Le 1er décembre 2008, le Cap Blanc, navire de marchandises quitte Argentia, Terre-Neuve, pour Saint-Pierre et Miquelon avec 200 tonnes de sel de déneigement. Le temps est mauvais, les eaux de la baie de Plaisance et ses courants sont traîtres. Le lendemain, le navire est en mauvaise posture à 8 miles de la côte de Terre-Neuve et 43 miles de son port d’attache de Saint-Pierre. Il chavire, ses quatre membres d’équipage périssent. La même année, quelques mois plus tôt, deux pêcheurs de homard du Kyla Anne, de Tignish, Île-du-Prince-Édouard, disparaissent sans laisser de traces.

L’an dernier, mi-décembre, le Chief William Saulis, fait naufrage dans la Baie de Fundy, non loin de son port d’attache de Delaps Cove. Les 6 hommes d’équipage disparaissent. Ces dernières semaines, des hommes, surpris par le mauvais temps, tombent à l’eau et se noient le long des côtes de Terre-Neuve. Autant de vies happées par les vagues et qui disparaissent sans qu’on puisse même les retrouver.

En plus du drame que représente chacun de ces décès, il reste la difficile tâche de faire son deuil lorsqu’on ne peut pas « situer » son défunt, comme disaient autrefois les vieilles Bretonnes. Pour ceux d’entre nous qui vivons loin d’un petit village de pêche, il y a aussi la relative indifférence avec laquelle sont accueillies de telles nouvelles.
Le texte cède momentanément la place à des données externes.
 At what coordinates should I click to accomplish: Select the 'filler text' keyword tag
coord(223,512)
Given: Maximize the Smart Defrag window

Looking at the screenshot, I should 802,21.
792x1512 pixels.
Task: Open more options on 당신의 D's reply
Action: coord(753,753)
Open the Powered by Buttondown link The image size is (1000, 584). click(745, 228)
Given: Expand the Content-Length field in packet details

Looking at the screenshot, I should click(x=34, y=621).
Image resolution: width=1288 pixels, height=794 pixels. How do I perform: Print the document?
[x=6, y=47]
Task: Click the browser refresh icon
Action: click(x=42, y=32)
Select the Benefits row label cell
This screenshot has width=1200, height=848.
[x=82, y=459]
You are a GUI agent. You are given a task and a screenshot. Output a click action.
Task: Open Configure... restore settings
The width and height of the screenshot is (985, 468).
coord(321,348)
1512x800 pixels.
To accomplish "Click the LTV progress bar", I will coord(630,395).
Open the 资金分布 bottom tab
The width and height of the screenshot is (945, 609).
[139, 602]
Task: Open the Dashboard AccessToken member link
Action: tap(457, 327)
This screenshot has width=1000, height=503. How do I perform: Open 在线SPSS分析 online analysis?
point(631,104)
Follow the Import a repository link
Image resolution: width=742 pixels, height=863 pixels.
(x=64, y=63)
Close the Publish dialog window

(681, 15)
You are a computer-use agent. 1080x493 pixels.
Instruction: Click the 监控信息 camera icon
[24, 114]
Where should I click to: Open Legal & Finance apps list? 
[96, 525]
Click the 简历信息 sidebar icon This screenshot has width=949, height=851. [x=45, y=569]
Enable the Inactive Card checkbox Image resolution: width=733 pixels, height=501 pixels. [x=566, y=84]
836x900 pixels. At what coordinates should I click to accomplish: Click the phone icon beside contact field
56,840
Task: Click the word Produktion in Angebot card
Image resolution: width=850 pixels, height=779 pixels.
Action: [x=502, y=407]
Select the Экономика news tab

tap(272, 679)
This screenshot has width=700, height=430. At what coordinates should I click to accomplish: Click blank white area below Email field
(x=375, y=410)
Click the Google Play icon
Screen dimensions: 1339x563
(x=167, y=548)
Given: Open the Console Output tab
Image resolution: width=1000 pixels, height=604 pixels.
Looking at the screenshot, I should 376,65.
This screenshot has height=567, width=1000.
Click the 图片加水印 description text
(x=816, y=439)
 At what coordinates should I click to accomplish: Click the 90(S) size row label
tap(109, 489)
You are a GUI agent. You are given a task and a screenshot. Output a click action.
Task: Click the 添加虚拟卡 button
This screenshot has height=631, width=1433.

Il faut avoir été témoin d’une mort violente, comme un incendie ou un accident de la route, pour saisir l’effroi ressenti dans chaque famille lorsqu’un navire ne rentre pas au port. Pour certains d’entre nous – c’est mon cas – la mer a frappé à notre propre porte et chaque disparition est une douleur personnelle, intime même.

D’où l’importance de prendre un moment pour réfléchir à tous ceux et celles qui prennent la mer pour nous approvisionner ou garnir nos assiettes: aux homardiers de la Nouvelle-Écosse qui ont entamé leur saison le 1er décembre, aux pêcheurs de poissons de fond du Golfe et de Terre-Neuve, aux équipages de navires de transport. Contrairement à la chanson, s’il faut partir, la mer n’est pas toujours belle.